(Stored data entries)
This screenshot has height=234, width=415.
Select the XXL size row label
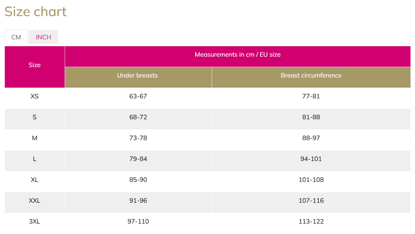click(35, 201)
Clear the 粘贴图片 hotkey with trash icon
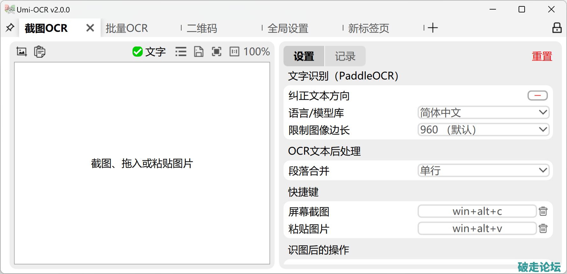This screenshot has height=274, width=567. click(x=543, y=228)
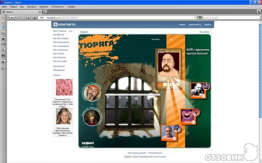Open the Opera bookmarks panel icon
The width and height of the screenshot is (262, 163).
point(3,33)
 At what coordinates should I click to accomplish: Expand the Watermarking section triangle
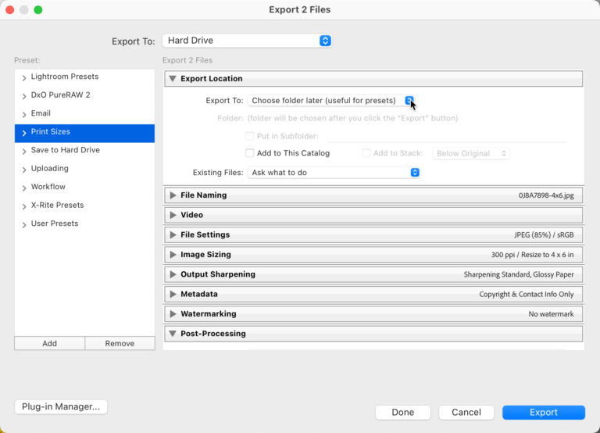(173, 314)
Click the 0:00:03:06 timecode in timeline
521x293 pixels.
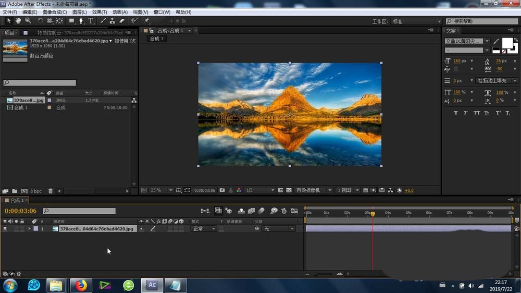click(x=21, y=211)
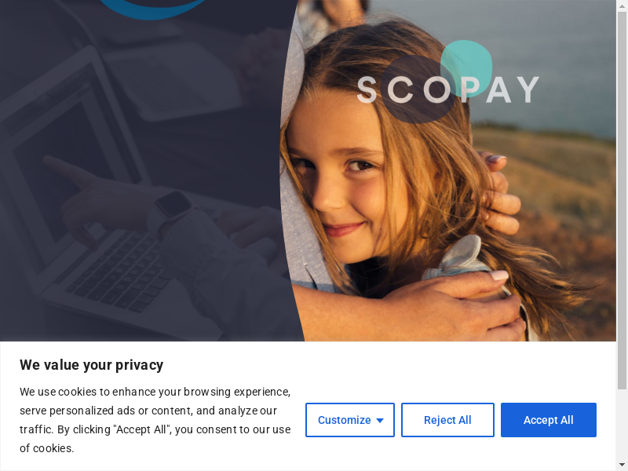Click the Accept All cookies button

(548, 420)
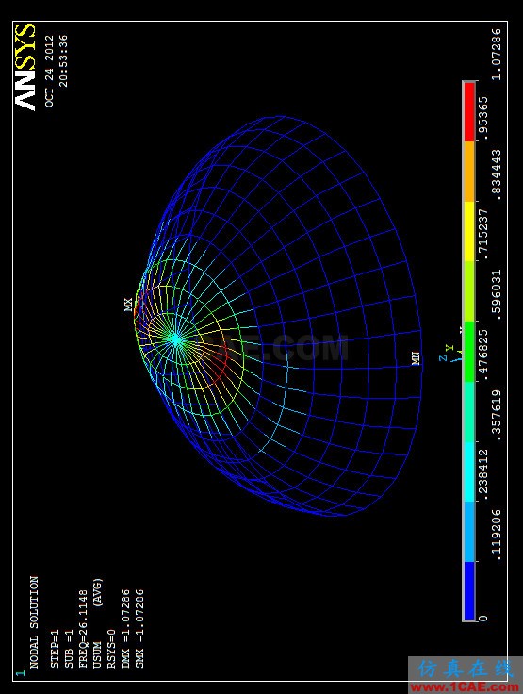This screenshot has width=523, height=694.
Task: Click the MX maximum marker label
Action: tap(128, 305)
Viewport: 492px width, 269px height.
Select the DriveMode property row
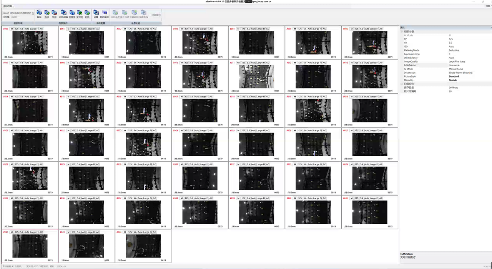(412, 73)
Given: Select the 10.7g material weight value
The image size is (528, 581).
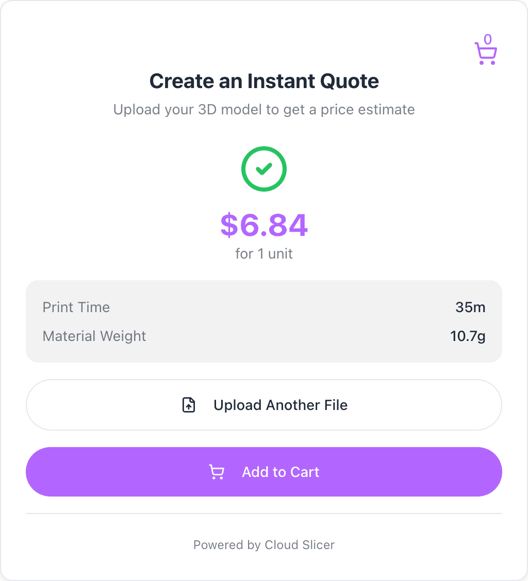Looking at the screenshot, I should tap(468, 336).
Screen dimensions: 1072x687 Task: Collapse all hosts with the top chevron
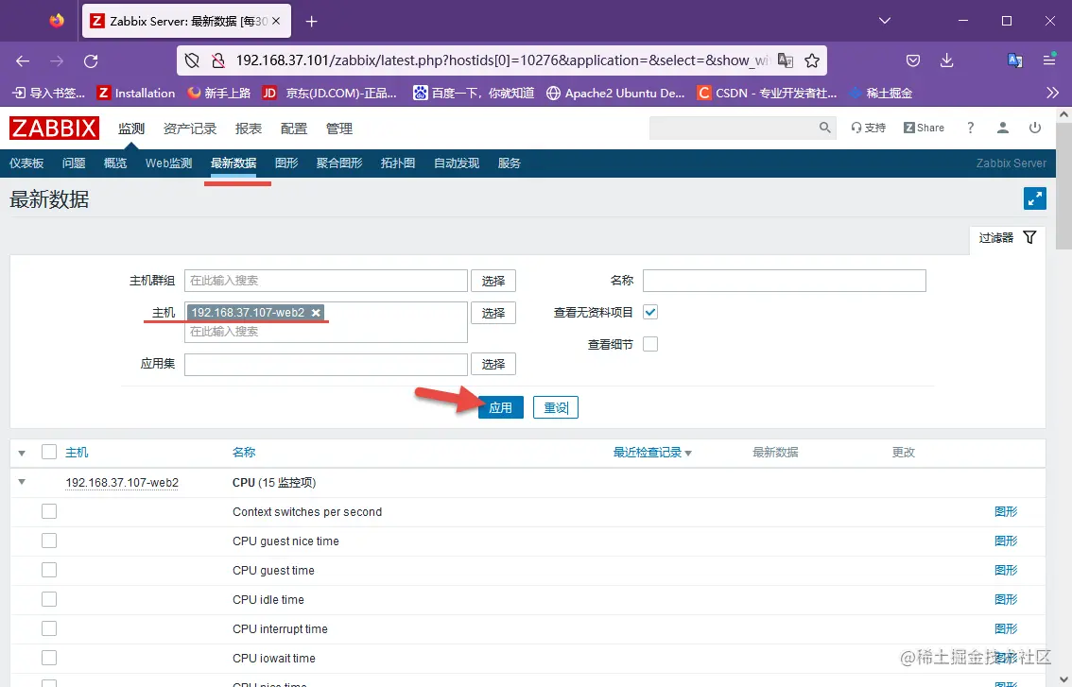click(x=21, y=452)
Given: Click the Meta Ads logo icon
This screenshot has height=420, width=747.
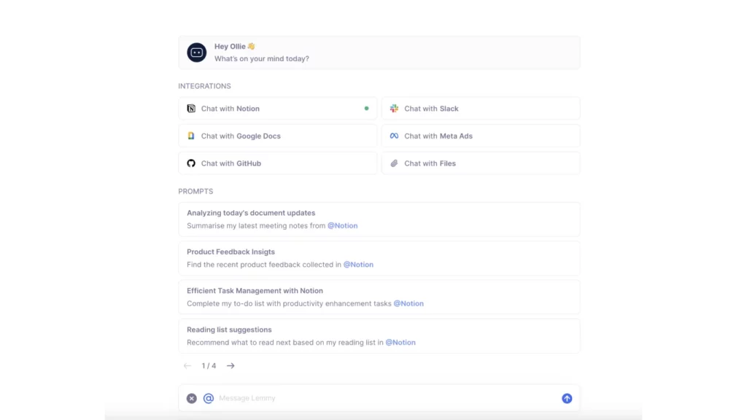Looking at the screenshot, I should 394,136.
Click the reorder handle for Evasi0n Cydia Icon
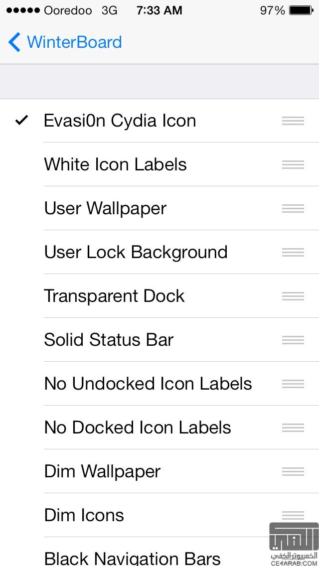 [293, 121]
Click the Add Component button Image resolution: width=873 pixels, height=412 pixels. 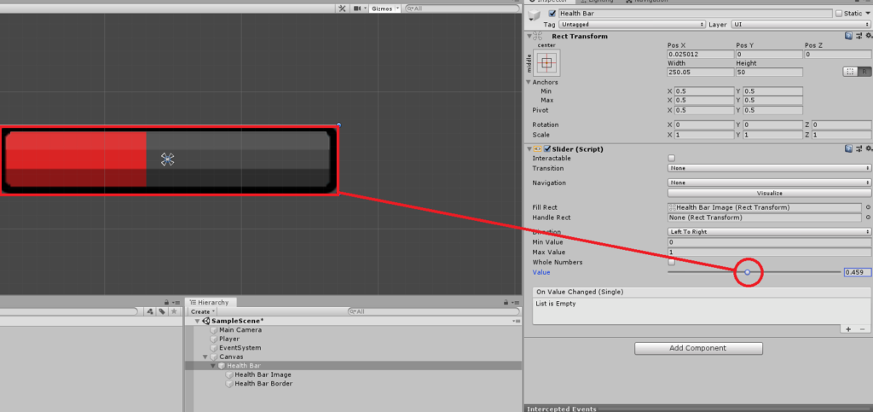click(x=698, y=348)
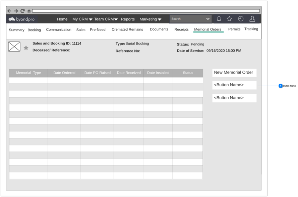Screen dimensions: 298x197
Task: Open the user profile icon
Action: [252, 19]
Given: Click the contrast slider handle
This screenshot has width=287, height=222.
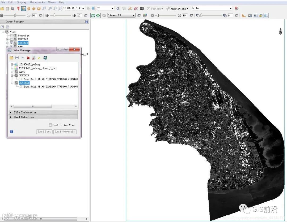Looking at the screenshot, I should point(54,16).
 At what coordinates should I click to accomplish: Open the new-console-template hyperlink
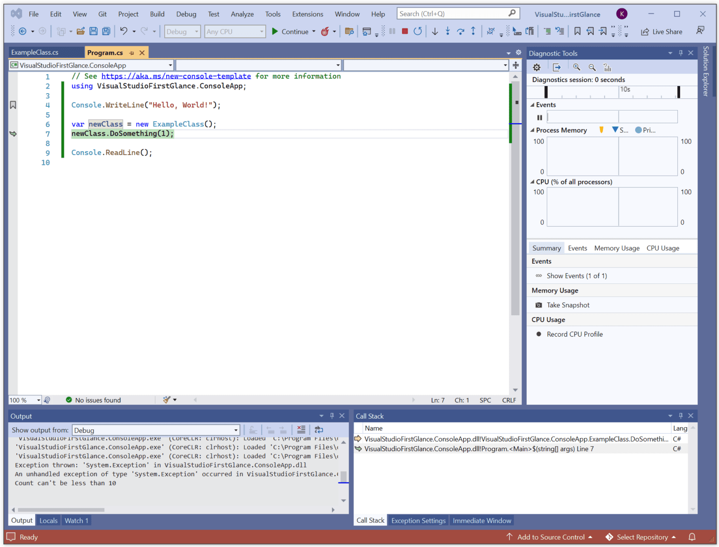click(x=176, y=76)
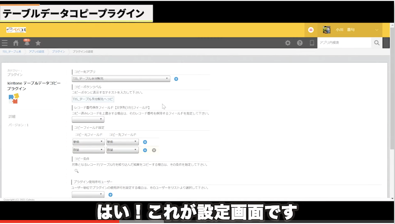Click the mobile view phone icon
Viewport: 395px width, 224px height.
[x=311, y=43]
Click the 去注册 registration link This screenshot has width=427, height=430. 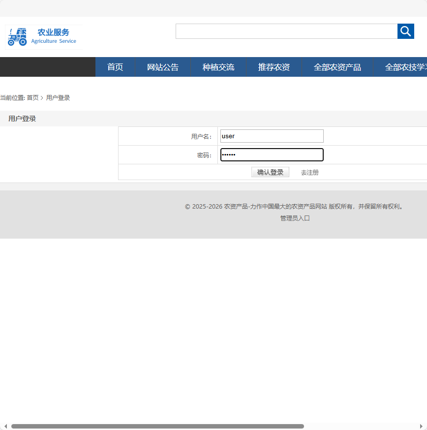point(309,172)
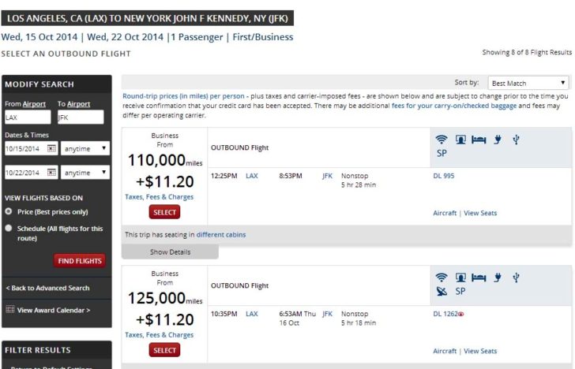The width and height of the screenshot is (575, 369).
Task: Open the departure anytime dropdown
Action: click(x=85, y=148)
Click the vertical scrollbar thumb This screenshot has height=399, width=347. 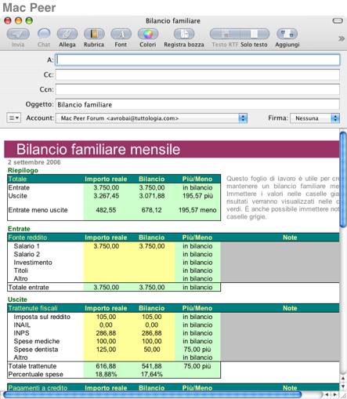coord(343,180)
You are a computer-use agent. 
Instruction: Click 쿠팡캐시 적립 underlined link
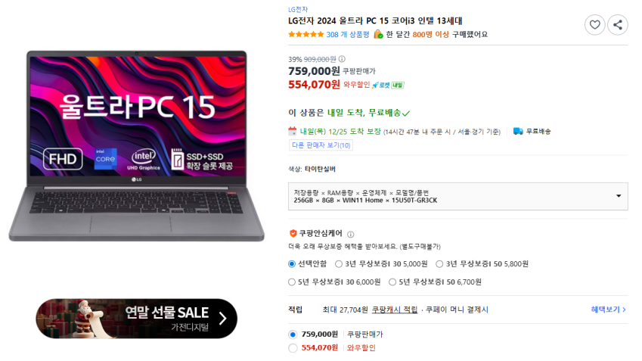(394, 310)
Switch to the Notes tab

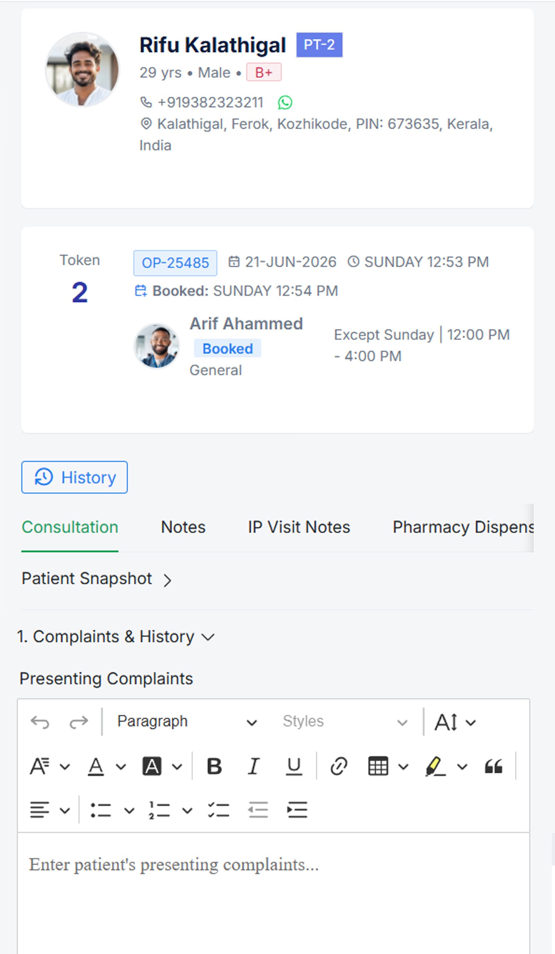(x=183, y=527)
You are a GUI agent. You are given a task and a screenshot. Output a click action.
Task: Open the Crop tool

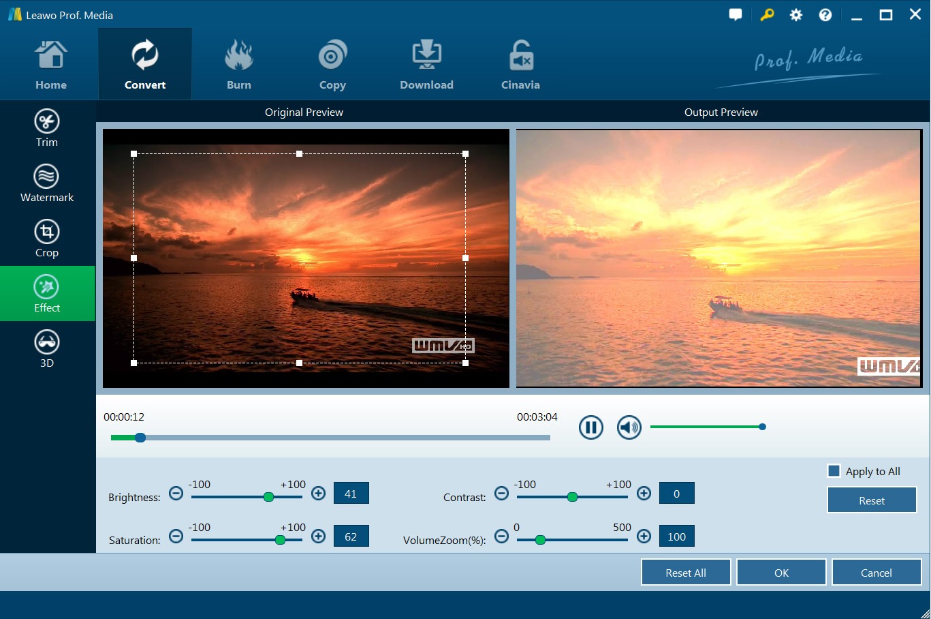[47, 239]
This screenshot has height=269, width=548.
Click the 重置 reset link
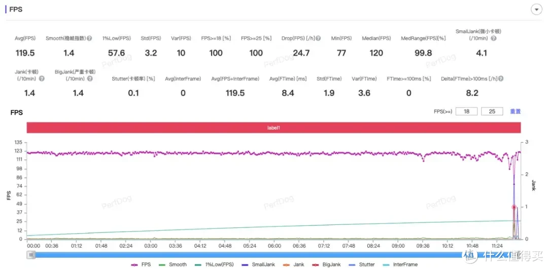pos(515,111)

> [Exercise instructions] From the data above, show each line that contains "agent".

> [Expected answer]
You are a computer-use agent. 
You are a GUI agent. You are given a task and a screenshot. Output a click action.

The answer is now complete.